Portogruaro: Da sei mesi è arenata la 7 commissione permanente
Nel fotomontaggio di copertina tre esponenti di spicco della maggioranza, il forzista Pietro Rambuschi, il meloniano Michele Lipani e il leghista Luigi Toffolo assistono sconsolati all’arenamento della 7 commissione permanente.
Portogruaro, 29.08.2025. Istituita lo scorso 26 febbraio con i voti della sola maggioranza consiliare, la 7 commissione permanente non si è mai insediata. Principale obiettivo di questa commissione, che avrebbe dovuto aggiungersi alle altre sei già attive dall’inizio della consiliatura, era quello di aggiornare il regolamento del consiglio comunale. Dietro questo apparente innocuo intento formale, in realtà si cela la volontà del centrodestra, al governo della città dal 2015, di ridurre i tempi di discussione a disposizione dei consiglieri affinché le adunanze non si protraggano per ore arrivando spesso ben oltre la mezzanotte. Per raggiungere questo scopo non si sono valutate altre alternative come quella, ad esempio, adottata dal parlamentino sandonatese dove le interrogazioni, interpellanze e le domande d’attualità vengono discusse un’ora prima che si insedi il consiglio comunale facendo così risparmiare tempo.

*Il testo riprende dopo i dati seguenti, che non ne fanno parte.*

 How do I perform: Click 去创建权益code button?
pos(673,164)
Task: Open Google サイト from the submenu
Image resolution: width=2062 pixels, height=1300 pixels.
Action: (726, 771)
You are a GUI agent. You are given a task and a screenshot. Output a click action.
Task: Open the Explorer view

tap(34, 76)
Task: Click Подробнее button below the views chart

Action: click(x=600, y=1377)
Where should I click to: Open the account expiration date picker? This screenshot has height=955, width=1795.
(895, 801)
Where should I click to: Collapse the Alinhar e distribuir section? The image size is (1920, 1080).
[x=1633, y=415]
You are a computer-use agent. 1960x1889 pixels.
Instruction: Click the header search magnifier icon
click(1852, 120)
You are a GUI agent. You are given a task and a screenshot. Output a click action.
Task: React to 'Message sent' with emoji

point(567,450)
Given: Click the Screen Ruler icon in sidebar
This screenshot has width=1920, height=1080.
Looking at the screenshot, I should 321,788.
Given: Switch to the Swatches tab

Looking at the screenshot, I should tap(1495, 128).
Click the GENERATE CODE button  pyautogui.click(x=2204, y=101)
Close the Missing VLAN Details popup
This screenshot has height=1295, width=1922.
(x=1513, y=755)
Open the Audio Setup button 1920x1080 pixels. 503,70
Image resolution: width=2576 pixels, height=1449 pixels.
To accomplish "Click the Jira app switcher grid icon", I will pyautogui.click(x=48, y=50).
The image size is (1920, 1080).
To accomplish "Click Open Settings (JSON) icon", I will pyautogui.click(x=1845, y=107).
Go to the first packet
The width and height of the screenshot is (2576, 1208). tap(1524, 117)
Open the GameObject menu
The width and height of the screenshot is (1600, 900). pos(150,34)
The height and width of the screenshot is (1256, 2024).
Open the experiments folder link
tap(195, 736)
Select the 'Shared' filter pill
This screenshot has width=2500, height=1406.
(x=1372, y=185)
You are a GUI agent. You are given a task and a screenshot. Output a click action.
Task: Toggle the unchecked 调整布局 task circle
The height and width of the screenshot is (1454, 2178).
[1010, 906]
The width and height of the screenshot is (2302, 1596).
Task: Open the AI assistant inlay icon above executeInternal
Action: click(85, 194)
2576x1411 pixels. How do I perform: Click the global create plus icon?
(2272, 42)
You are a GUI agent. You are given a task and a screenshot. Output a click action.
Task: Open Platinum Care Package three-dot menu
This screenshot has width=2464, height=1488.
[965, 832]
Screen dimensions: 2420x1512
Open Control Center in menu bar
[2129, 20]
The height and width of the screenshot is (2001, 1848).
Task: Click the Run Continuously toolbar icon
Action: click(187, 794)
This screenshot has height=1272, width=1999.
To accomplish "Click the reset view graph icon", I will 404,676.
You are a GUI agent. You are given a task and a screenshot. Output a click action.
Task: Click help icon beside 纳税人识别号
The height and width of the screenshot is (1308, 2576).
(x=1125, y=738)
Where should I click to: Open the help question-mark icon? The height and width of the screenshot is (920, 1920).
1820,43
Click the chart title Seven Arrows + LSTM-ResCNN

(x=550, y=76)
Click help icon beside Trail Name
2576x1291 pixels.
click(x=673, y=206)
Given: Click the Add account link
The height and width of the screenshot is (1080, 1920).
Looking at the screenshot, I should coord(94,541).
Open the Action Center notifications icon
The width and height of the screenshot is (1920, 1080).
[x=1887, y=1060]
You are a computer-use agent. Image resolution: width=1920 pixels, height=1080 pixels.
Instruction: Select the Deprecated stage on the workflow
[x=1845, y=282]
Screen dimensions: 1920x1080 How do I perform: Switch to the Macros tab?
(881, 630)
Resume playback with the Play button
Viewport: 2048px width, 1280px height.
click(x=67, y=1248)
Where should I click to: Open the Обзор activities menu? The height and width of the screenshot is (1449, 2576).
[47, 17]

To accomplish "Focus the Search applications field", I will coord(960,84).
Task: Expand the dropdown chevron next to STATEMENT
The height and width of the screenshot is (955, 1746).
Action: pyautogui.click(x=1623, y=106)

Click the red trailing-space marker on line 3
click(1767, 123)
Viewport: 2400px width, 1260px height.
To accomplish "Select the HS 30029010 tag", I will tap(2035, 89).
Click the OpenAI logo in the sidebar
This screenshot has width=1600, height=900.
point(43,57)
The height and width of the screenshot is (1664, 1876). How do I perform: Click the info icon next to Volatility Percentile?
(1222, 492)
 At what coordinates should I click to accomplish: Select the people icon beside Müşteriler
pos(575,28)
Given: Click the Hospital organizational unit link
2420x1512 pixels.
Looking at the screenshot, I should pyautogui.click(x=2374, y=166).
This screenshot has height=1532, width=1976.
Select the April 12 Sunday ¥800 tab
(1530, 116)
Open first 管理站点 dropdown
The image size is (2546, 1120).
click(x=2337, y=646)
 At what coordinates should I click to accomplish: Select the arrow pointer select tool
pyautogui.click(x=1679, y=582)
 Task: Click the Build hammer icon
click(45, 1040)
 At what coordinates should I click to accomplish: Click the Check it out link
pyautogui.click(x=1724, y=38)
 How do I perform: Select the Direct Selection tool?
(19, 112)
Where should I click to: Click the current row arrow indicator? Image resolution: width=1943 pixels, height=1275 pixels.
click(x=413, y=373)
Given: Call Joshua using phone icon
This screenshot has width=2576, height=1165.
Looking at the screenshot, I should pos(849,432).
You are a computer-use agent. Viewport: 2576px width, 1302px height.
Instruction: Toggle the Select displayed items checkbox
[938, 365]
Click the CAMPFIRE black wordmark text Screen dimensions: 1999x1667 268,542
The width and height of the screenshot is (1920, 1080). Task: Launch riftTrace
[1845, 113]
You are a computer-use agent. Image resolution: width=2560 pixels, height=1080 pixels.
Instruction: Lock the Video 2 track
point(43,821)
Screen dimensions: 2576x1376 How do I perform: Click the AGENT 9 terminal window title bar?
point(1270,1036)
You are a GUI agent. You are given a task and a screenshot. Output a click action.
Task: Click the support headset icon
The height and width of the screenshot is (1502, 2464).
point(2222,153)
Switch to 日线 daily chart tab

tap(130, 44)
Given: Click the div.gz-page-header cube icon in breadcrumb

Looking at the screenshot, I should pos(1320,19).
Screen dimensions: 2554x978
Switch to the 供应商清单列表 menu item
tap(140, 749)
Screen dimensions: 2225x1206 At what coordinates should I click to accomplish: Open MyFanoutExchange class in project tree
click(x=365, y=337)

L’opposizione ritiene che il taglio dei tempi d’intervento comprima il confronto democratico. Ritiene inoltre ancora validi i minuti di discussione previsti dall’attuale regolamento: 15 minuti per il primo intervento, 5 per la replica e 3 per la dichiarazione di voto. Tempi che raddoppiano quando in trattazione ci sono materie di estrema importanza come l’approvazione del bilancio. Bisogna sottolineare che se l’opposizione sfrutta quasi sempre per intero i tempi messi a disposizione dal regolamento, i consiglieri di maggioranza fanno quasi sempre scena muta oppure, cosa peggiore, intervengono per replicare alle argomentazioni dell’opposizione quando quest’ultima ha esaurito i minuti a disposizione. Un sotterfugio che evita il sano dibattito in aula e denota l’incapacità politica di saper difendere le proprie idee. Dal momento che anche in questa consiliatura abbiamo assistito all’irrigidimento della maggioranza nell’accogliere suggerimenti o, più semplicemente, nel dare risposte esaustive all’opposizione, quest’ultima si sente svilita nel proprio ruolo di controllo, verifica e critica sull’operato dell’amministrazione. Anziché esserci un confronto, ad ogni seduta del consiglio si assiste ad uno scontro. Difficile dunque che si trovi un punto di caduta che faccia accettare all’opposizione la volontà della maggioranza di ridurre la durata dei consigli comunali. Sino ad oggi la minoranza non ha fornito i nominativi dei propri componenti nella 7 commissione. Così facendo ne ha, di fatto, impedito l’avvio con buona pace della scalpitante maggioranza che si trova davanti ad un bivio: o rinunciare ad aggiornare il regolamento consiliare oppure fare una forzatura (con tutti i rischi che ne conseguono) bypassando la 7 commissione e portando la discussione delle modifiche al regolamento consiliare direttamente in aula. Chissà se già nel prossimo consiglio comunale, che dovrebbe essere convocato per settembre, la questione evolverà in un verso o nell’altro.